Check for hardware faults anyway. Use rasdaemon on Linux, or otherwise check ECC errors and similar.

Now to debug software faults, rather than hardware ones. Get a human readable backtrace from this crash, to report to the XFS maintainers:

Enable the debuginfo-pool and debuginfo-update repositories.

Install the application and probably libc debug symbols. xfsprogs-debuginfo glibc-debuginfo in this case.

debuginfo needs to be from the identical build that generated it. zypper trick to ensure these match: 'zypper se --provides 'debuginfo(build-id)=$GNU_BUILD_ID' where $GNU_BUILD_ID is the hex number from eu-readelf -n /usr/sbin/xfs_repair

Reproduce the crash. Review it with coredumpctl info

If necessary run a debugger on it with coredumpctl gdb I don't know a lot about this debugger, just to start bt to get a backtrace.

Likely such a crash is interesting to report to maintainers and eventually upstream. Being an XFS file system, consider xfs_metadump program to extract metadata to provide to support.
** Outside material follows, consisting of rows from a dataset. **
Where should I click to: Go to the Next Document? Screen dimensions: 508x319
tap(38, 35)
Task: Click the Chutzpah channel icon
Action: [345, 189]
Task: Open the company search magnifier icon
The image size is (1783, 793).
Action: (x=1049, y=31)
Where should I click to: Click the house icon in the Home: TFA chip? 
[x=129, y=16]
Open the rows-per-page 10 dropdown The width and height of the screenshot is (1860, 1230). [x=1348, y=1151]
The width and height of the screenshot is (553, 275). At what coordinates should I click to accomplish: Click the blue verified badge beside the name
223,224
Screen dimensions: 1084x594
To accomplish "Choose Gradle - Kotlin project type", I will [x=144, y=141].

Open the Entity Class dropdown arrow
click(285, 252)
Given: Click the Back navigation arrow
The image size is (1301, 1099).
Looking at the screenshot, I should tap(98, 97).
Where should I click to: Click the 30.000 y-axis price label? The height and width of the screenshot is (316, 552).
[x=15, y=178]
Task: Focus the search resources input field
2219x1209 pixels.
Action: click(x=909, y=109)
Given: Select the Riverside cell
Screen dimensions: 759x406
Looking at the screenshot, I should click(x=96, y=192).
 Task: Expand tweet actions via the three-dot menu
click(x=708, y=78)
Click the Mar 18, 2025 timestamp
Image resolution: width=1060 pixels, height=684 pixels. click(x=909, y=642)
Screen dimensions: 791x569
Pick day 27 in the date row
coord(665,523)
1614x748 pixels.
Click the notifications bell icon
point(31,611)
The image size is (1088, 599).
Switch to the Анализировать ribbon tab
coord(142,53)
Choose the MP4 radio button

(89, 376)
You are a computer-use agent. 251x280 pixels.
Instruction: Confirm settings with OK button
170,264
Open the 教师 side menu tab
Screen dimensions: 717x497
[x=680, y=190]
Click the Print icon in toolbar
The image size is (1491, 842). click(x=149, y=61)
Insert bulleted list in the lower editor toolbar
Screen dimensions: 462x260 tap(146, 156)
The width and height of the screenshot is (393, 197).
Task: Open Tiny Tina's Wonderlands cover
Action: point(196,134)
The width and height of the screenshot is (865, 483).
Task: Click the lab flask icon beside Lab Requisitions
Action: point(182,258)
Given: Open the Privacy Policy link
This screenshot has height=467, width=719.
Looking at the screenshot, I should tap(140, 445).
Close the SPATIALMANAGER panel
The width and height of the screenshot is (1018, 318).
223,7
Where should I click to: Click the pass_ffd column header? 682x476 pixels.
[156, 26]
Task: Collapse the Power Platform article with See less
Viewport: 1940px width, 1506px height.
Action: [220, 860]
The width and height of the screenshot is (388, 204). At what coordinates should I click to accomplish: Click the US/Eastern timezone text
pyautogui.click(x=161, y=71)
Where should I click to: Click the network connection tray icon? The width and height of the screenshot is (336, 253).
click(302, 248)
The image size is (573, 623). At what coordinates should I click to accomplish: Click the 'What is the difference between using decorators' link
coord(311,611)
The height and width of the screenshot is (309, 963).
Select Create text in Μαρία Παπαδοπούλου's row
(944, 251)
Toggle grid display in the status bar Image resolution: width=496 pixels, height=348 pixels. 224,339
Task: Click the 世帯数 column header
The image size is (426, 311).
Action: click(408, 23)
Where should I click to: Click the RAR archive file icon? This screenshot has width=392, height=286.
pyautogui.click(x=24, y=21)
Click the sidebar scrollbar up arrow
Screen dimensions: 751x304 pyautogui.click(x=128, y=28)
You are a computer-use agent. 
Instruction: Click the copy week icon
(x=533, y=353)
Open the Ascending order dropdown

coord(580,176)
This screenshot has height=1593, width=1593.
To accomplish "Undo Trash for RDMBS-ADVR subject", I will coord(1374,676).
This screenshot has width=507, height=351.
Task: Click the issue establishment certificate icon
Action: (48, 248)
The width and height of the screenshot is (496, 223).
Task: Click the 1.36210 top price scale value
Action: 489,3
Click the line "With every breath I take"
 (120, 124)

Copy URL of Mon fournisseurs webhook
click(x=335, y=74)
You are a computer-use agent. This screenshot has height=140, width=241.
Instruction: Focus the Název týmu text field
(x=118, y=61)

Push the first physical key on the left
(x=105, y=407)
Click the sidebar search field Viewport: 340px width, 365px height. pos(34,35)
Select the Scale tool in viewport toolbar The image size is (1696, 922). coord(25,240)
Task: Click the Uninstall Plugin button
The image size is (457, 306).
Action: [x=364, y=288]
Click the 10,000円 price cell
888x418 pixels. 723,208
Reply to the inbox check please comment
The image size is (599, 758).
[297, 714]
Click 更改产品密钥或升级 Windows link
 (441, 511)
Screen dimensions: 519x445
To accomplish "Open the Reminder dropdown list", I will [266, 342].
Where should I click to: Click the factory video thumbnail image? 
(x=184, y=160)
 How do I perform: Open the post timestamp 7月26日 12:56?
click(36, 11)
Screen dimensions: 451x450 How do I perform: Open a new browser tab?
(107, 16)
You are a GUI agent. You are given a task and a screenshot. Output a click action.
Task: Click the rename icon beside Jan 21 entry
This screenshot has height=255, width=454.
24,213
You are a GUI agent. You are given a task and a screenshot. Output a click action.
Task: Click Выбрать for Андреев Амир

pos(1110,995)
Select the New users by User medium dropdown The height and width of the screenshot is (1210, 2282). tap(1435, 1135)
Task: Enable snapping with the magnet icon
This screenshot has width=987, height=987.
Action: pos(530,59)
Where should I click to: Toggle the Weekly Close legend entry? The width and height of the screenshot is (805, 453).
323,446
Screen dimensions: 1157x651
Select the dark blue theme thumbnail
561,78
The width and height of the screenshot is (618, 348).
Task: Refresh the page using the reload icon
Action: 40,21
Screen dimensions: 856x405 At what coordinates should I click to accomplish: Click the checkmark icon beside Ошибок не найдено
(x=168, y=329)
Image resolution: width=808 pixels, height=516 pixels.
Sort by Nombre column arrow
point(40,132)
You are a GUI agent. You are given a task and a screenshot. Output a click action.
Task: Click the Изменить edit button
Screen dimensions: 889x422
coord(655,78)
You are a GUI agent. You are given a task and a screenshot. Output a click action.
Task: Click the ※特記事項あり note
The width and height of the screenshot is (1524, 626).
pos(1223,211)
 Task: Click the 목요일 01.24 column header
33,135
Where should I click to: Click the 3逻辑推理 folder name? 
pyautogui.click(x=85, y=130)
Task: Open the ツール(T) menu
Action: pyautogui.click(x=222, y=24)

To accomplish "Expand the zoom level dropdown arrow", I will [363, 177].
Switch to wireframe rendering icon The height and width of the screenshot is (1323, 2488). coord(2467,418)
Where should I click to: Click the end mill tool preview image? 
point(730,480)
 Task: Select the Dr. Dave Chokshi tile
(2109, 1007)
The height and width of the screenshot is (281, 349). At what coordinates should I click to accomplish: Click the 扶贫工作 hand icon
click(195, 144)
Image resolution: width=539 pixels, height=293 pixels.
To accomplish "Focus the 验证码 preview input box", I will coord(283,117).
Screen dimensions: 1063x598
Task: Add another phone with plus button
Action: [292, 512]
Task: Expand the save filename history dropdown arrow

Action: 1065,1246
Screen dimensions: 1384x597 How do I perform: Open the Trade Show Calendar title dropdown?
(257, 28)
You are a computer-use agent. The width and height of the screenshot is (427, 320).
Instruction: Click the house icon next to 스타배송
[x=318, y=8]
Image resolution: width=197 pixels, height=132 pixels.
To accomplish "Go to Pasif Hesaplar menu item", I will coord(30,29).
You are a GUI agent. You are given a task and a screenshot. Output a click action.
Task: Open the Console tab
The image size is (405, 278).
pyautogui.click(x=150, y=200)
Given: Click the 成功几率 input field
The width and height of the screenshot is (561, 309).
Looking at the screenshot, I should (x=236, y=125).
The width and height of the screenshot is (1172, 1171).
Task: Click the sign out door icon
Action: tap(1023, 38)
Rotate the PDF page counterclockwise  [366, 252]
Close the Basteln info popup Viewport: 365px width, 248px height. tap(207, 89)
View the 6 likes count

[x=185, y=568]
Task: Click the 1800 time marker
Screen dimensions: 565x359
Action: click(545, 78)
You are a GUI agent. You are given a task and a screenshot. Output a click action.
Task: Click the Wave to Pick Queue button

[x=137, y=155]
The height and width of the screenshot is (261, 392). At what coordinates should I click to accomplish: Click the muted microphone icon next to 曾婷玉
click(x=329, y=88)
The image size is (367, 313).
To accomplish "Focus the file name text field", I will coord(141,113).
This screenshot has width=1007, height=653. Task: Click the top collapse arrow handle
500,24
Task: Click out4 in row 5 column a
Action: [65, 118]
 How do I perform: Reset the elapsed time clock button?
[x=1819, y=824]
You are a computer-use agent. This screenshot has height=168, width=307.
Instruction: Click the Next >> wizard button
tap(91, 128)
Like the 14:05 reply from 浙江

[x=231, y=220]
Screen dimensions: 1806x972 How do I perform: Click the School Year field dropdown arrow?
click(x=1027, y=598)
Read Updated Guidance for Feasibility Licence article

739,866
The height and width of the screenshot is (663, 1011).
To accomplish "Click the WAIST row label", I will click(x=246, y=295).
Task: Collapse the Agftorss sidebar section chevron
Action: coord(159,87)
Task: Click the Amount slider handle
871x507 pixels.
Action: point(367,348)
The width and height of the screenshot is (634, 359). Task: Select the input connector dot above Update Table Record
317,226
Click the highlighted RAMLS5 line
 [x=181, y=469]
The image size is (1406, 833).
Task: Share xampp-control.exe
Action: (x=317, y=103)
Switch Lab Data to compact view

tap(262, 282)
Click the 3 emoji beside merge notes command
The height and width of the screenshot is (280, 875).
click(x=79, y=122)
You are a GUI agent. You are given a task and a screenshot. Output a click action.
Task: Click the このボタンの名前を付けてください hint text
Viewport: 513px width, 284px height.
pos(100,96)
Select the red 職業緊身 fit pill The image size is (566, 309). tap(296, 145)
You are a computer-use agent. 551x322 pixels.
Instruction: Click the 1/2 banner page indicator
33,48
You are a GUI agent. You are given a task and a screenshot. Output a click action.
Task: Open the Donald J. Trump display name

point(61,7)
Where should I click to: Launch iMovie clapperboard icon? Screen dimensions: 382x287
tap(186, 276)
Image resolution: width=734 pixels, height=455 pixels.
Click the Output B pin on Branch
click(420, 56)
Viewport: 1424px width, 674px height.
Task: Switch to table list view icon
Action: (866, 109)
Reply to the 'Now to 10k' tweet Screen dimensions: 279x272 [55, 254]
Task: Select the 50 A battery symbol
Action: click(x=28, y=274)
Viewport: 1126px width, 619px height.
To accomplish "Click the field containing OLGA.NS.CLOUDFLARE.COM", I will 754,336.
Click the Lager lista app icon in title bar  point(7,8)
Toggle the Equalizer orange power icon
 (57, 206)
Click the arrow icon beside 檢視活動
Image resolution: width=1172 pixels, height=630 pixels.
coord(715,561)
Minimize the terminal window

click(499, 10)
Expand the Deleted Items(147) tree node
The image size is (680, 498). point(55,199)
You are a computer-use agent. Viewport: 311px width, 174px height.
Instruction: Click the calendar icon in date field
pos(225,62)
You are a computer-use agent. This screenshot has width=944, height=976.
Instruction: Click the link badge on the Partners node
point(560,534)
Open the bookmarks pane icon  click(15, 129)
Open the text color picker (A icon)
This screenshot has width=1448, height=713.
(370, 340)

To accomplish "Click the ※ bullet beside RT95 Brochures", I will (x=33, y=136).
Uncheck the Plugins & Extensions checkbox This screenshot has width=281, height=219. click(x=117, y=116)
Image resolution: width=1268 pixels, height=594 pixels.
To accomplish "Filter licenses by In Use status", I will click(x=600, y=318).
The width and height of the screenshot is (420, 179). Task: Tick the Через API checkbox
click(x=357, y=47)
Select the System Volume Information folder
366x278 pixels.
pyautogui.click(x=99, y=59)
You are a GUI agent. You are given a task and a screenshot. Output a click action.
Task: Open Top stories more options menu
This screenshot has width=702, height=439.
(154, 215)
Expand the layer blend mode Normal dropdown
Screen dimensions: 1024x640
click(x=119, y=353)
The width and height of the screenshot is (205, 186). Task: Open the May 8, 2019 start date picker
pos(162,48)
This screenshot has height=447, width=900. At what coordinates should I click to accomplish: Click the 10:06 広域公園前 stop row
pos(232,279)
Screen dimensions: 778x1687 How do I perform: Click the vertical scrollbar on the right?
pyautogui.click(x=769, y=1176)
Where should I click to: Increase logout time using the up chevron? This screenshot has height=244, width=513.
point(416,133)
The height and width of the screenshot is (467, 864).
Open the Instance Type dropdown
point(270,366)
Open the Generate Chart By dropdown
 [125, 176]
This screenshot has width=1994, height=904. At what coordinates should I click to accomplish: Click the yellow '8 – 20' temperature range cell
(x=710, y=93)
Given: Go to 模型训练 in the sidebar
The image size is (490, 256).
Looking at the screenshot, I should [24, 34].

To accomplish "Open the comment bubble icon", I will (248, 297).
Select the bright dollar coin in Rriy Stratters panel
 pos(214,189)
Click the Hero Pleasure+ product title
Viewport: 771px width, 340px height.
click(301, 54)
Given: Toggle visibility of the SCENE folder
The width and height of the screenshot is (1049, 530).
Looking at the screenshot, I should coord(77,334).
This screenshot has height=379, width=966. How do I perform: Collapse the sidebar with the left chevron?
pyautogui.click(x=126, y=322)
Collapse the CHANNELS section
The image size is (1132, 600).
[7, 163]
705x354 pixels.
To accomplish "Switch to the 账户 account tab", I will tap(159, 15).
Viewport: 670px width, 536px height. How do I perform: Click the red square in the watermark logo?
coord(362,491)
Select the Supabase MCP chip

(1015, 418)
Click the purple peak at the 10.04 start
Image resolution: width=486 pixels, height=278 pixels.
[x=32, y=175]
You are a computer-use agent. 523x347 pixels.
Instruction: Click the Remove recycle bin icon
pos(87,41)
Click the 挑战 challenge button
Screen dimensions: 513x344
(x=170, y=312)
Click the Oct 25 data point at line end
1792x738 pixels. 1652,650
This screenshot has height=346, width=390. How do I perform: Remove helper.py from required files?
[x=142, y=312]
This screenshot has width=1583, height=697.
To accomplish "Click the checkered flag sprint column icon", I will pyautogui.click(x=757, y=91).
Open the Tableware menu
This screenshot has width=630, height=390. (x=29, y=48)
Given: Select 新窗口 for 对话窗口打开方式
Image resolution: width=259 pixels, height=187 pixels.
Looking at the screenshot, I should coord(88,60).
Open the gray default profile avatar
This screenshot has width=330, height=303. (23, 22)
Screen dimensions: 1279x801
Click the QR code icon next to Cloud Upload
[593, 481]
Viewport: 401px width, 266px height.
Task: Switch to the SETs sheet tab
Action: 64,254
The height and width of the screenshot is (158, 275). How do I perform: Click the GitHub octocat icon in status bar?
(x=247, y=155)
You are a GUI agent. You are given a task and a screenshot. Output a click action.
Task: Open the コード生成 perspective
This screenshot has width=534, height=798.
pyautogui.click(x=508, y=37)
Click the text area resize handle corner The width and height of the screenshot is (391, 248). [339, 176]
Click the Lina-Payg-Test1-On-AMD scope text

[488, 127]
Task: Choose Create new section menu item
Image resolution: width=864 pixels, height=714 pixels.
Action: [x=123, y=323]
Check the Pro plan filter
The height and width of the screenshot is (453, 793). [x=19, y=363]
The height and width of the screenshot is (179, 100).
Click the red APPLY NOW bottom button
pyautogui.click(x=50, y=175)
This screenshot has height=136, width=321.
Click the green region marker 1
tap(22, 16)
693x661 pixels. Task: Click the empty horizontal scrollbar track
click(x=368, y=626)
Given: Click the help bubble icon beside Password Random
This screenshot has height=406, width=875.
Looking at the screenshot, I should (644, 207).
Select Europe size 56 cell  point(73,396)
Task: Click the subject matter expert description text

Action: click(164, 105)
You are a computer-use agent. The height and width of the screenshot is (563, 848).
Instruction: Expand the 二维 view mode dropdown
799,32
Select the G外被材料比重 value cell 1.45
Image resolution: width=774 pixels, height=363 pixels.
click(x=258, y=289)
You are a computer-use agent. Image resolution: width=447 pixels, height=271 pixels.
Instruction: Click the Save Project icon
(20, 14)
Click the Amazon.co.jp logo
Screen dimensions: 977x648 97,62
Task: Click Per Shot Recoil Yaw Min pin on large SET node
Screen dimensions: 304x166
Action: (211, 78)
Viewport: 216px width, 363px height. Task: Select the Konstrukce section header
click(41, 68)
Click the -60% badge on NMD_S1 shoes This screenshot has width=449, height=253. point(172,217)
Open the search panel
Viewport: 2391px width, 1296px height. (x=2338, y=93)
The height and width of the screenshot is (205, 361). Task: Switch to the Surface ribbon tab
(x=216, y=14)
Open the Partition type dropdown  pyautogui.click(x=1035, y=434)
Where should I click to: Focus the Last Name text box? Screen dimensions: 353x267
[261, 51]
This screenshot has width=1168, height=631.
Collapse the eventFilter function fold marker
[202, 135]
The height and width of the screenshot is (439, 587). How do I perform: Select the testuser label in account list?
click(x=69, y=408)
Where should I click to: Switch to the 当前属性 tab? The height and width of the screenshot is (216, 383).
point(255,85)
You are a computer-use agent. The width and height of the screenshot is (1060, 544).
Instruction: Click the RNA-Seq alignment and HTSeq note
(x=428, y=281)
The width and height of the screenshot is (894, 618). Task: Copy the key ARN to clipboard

Read its manual page, as it is supposed to be run on read-only file systems, and metadata in the log may be in plain text. Consider taking a LVM snapshot, as a source for xfs_metadump and other debug and repair tests.

After all that, you still require a way to mount this volume again. Check what backups exist and if restoring them would be acceptable. Or, expect repair to be difficult, given you already ran the simple task of running xfs_repair.